Тогда-то Стив Макелвор из Джакарты и прибыл вместе с Тарром. Макелвор был опытным профи, работавшим под «крышей» судового экспедитора. Как-то раз он наткнулся на пьяного и злого Тарра, шатающегося по доку в поисках какой-то своей подружки по имени Роза, которая от него сбежала.
Tapp рассказал ему, как он связался с шайкой бельгийцев, занимающихся контрабандой оружия между островами и побережьем. Он не любил бельгийцев, ему наскучило заниматься контрабандой, к тому же он был зол на них за то, что они украли у него Розу. Макелвор посчитал, что он способен соблюдать дисциплину и достаточно молод для подготовки к участию в специальных операциях, которые «головорезы» разрабатывали за стенами своей мрачной школы в Брикстоне. После обычных проверок Тарра переправили в Сингапур, чтобы убедиться, что он подходит, а затем в «ясли» в Саррате – для третьей проверки. На этом этапе Смайли выступил в роли основного экзаменатора в ряде следовавших одно за другим собеседований, не всегда дружелюбных. «Детские ясли» в Саррате были учебным центром, но использовались и для других целей.

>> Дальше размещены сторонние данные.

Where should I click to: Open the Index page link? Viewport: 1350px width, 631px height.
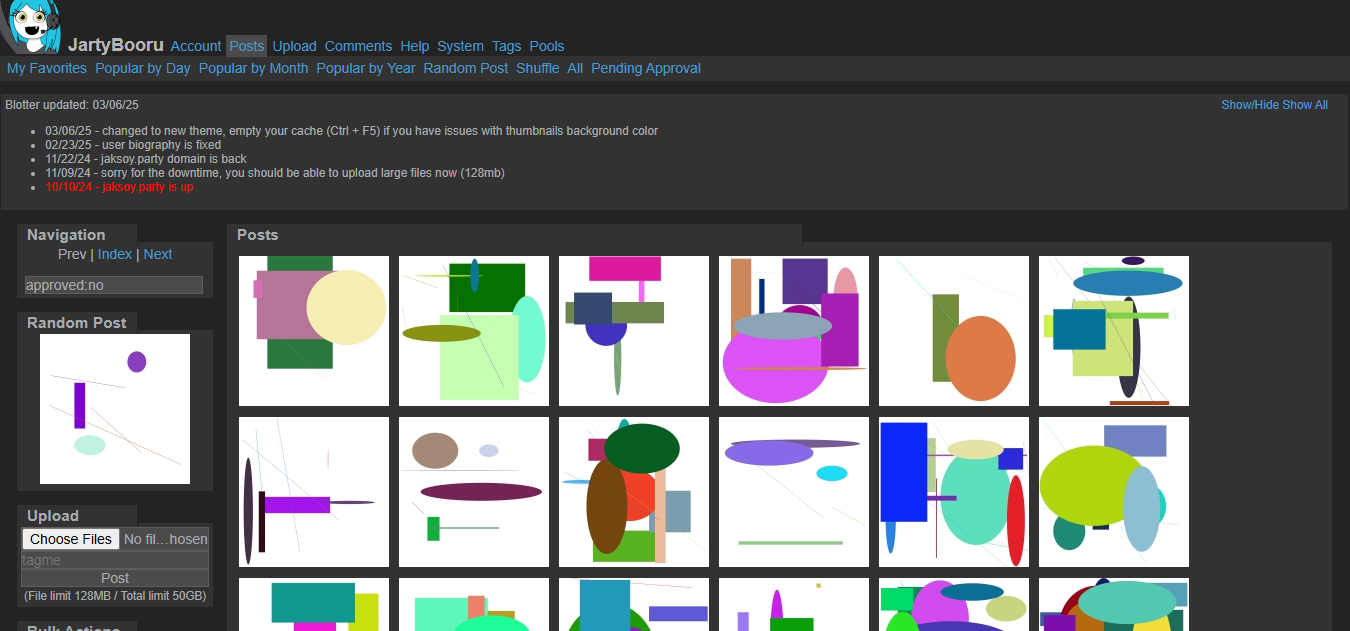[x=115, y=254]
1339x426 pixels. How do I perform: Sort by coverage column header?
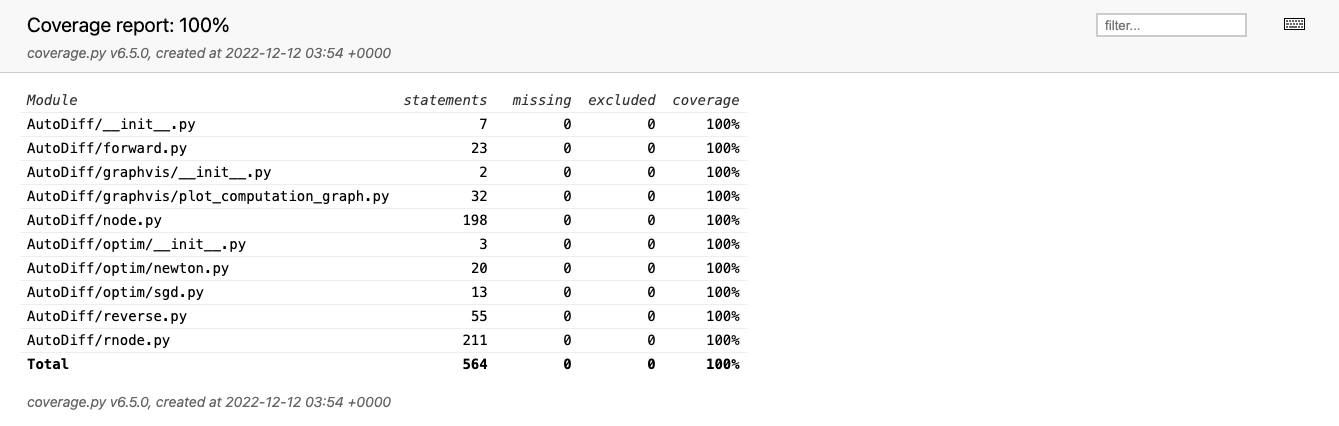(x=705, y=100)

Отец Тарра был адвокатом из Австралии и жил, кажется, в Пенонге. Мать – актриса на выходах из Брэдфорда. Она приехала на Восток вместе с английской драматической труппой перед самой войной. Отец, вспоминал Смайли, слегка двинулся на религиозной почве и проповедовал в местных молельных домах. У матери были какие-то нелады с законом, но отец Тарра либо не знал об этом, либо ему было попросту наплевать. Когда началась война, семейная пара ради своего маленького сына уехала в Сингапур. Несколько месяцев спустя Сингапур пал, и Рикки Tapp начал свое образование под японским надзором в тюрьме Шанчжи. Там его отец проповедовал Божье милосердие каждому, кто попадался ему на глаза, и если бы япошки не преследовали его, то сокамерники делали бы это вместо них. После освобождения все трое вернулись в Пенонг. Рикки пытался готовиться к экзамену по праву, но чаще всего бросал это занятие, и отец, чтобы выбить из его души все грехи, натравил на него каких-то священников. В конце концов Tapp удрал на Борнео. В восемнадцать лет он стал полноправным членом шайки контрабандистов, постоянно стравливая друг с другом все конкурирующие стороны на островах Индонезии. Примерно тогда-то Макелвор и набрел на него.